Harpellomyces abruptus

Scientific classification
- Kingdom: Fungi
- Division: Kickxellomycota
- Class: Harpellomycetes
- Order: Harpellales
- Family: Harpellaceae
- Genus: Harpellomyces
- Species: H. abruptus
- Binomial name: Harpellomyces abruptus Lichtward, White, & Colbo (2001)
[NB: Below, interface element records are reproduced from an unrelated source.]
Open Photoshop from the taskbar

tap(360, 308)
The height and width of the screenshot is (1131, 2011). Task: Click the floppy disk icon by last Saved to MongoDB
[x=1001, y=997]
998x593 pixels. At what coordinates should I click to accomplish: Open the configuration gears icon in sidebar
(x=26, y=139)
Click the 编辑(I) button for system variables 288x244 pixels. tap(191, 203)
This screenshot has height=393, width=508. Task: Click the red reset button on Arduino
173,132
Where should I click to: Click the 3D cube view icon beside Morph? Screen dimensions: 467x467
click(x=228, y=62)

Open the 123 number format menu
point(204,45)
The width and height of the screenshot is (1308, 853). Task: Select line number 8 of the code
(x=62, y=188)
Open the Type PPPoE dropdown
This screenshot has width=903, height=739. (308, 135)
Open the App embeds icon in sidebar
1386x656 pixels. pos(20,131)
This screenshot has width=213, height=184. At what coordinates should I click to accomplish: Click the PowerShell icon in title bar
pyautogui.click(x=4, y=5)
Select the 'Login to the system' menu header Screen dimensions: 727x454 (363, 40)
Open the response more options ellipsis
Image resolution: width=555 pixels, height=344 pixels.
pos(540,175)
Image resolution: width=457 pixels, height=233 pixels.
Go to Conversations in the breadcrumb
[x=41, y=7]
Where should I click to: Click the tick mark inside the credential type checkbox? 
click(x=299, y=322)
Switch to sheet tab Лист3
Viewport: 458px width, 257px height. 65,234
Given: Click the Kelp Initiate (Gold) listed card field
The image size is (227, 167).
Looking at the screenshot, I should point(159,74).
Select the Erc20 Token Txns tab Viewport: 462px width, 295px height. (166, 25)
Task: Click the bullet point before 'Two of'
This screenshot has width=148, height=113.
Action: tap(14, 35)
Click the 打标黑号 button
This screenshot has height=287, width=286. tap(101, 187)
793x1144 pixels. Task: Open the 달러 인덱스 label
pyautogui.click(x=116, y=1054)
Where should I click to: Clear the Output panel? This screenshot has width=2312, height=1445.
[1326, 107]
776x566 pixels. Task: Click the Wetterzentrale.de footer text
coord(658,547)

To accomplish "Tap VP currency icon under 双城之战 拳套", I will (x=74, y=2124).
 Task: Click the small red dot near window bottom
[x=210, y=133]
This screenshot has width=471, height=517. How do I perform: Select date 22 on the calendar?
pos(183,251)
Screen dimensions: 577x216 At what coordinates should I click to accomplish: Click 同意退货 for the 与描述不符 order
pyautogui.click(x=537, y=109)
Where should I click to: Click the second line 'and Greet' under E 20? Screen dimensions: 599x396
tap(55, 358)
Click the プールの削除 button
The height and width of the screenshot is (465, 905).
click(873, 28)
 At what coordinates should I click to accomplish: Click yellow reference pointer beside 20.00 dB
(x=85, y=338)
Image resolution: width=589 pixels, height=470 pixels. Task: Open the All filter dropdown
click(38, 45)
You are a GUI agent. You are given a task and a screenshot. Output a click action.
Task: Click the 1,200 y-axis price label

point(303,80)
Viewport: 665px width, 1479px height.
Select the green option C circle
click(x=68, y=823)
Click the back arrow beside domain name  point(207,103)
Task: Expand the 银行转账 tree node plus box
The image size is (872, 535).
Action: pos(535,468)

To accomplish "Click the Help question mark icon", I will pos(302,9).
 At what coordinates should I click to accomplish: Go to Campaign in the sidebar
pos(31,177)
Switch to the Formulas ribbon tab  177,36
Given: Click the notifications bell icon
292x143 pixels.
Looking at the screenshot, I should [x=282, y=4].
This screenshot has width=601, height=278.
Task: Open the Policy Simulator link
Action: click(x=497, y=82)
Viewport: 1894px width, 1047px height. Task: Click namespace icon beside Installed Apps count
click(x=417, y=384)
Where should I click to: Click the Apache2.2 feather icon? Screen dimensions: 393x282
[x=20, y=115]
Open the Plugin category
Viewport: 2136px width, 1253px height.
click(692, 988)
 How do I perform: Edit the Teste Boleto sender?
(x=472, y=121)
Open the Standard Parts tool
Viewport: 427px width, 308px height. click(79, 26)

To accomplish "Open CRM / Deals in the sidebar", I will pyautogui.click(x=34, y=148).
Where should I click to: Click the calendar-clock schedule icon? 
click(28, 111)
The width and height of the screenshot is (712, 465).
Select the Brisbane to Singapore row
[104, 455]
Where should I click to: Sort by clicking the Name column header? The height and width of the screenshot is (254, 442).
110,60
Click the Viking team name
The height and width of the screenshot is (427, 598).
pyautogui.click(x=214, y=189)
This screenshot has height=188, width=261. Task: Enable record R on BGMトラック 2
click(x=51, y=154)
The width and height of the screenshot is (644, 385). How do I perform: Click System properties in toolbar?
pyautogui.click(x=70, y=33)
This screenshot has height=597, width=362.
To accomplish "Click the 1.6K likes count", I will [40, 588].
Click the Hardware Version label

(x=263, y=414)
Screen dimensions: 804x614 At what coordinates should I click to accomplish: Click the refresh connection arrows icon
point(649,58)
= Harpellomyces abruptus =

- Authority: Lichtward, White, & Colbo (2001)

Species of fungus

Harpellomyces abruptus is a species of Kickxellomycotinan fungus.

== Discovery ==
Harpellomyces abruptus was first documented in the hindgut of the fly species Thaumalea verralli in Saint John's, Newfoundland and Labrador. Its binomial name was inspired by the abrupt, steep cliff that the first specimens were collected from.

== Description ==
Harpellomyces abruptus has a thallus measuring roughly 6-7 μm in diameter, which often branches at the base. Trichospores have been described as ellipsoidal, with lengths of 20-33 μm and widths of 7-11 μm, and bear 2-5 appendages upon release from the thallus. H. abruptus can be differentiated from the Harpellomyces type species, H. eccentricus, by the presence of a branched base and a thicker thallus.

== Distribution ==
In addition to Newfoundland and Labrador, H. abruptus has also been observed in Ontario.